第6話 事情聴取


 交番に用意されたパイプ椅子に腰かけて、出された冷たい麦茶に視線を落とす。警察官が二人。二人とも成人もしていない子どもに対して、笑顔を向けているが、僕は集団パニックの現場から逃げ出した人間だ。どんな風に思われていても仕方がないだろう。


「君、昨日もこの交差点にいたよね? どうして、平日の昼間に出歩いてるんだ? 学校は?」

「僕、高校に通っていないので」


 昨日、五味教授にも話した説明をする。警察官にこの説明をするのは何度目になるだろう。保険証を見せて、保護者に連絡をして、終わり。


 でも、今日はそんなにすぐに終わらないと思う。


「僕の保護者の電話番号を教えるので、聞いてくれれば、僕のことは分かると思います」


 僕に優しく声をかけてきた警察官がメモ用紙とボールペンを貸してくれたので、僕はそこに伯母さんの電話番号と名前を書いた。

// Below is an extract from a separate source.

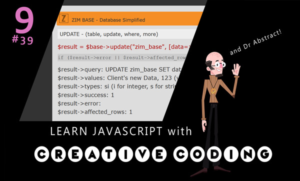Image resolution: width=300 pixels, height=181 pixels.
Task: Click Dr Abstract's glasses
Action: click(219, 65)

 伯母さんは僕のお父さんの姉で、両親が亡くなってからは僕のことを引き取って、育ててくれている。一緒に暮らしていたのは去年までだ。今は海外出張が多い部署に勤めているせいでほとんど一緒に暮らしていないし、僕も一人暮らしに慣れておきたいと言い出して、一人暮らしを始めた。


 お金は全部伯母さんが払ってくれた。どうやら、僕のお父さんとお母さんが僕のためにお金を貯めていてくれたらしいのだが、詳しい金額は教えてもらっていない。


「糸魚川くん。君の伯母さんから話は聞いたよ」


 電話を終わらせた警察官は戻ってきた。見回りの時の帽子をとって、黒髪に短髪の男性は二十代後半ほどの若い男性だった。彼は僕の名前を聞いて、自分の名前も教えてくれた。彼の名前は古布晃こふあきらと言う。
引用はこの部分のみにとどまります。